- Born: July 27, 1874 Hampden, Maine
- Died: November 27, 1953 (aged 79) Los Angeles, California
- Education: Hampden Academy
- Known for: First female senator in Maine
- Political party: Republican
- Spouse: Edward Allen

= Katherine Allen (Maine politician) =

American politician (1874 – 1953)

Katherine C. Allen (July 27, 1874 – November 27, 1953) was an American politician and farmer from Maine. A Republican, Allen resided in Hampden, Maine, and represented Penobscot County in the Maine Senate. In January 1927, Allen became one of the first two women sworn-in as members of the Maine Senate, with the other being Dora Pinkham.
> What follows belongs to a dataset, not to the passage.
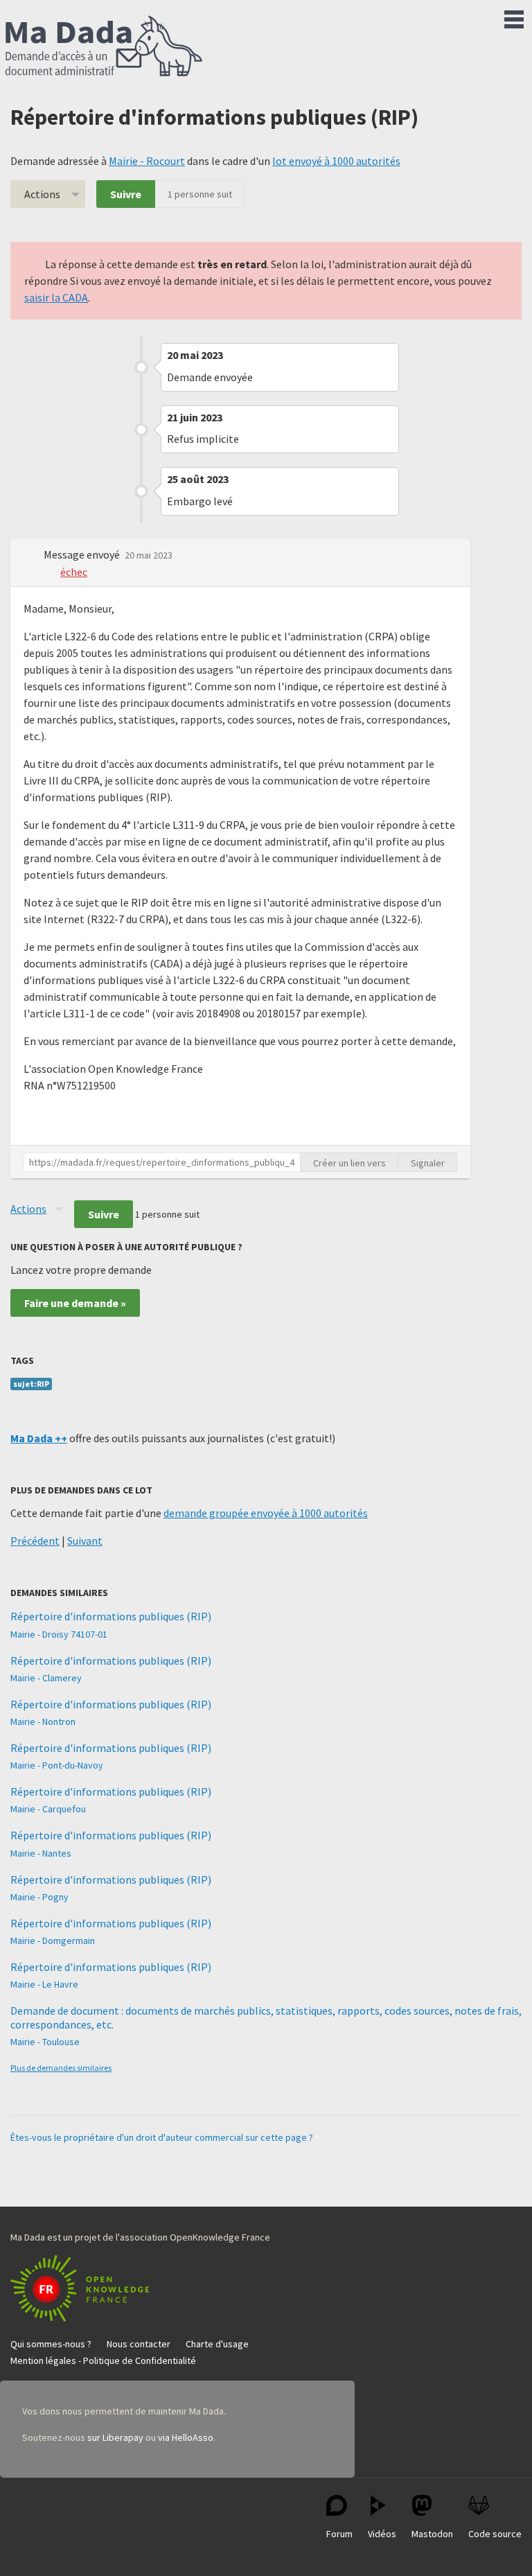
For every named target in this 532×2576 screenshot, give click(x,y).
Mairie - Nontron (43, 1721)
Four other women were elected to the Maine House of Representatives in the same election. In 2007, Allen and the other early women legislators were honored with the passage of a joint resolution of the Maine House of Representatives.

Allen was born and raised in Hampden, Maine, to parents Jesse and Caroline Arey. She graduated from Hampden Academy. As of 1926, she was a stock farmer who sold her products in nearby Bangor. She was also a member of the International Association of Rebekah Assemblies and the Bangor Business and Professional Women's Club.

Allen died on November 27, 1953, while visiting her brother in Los Angeles.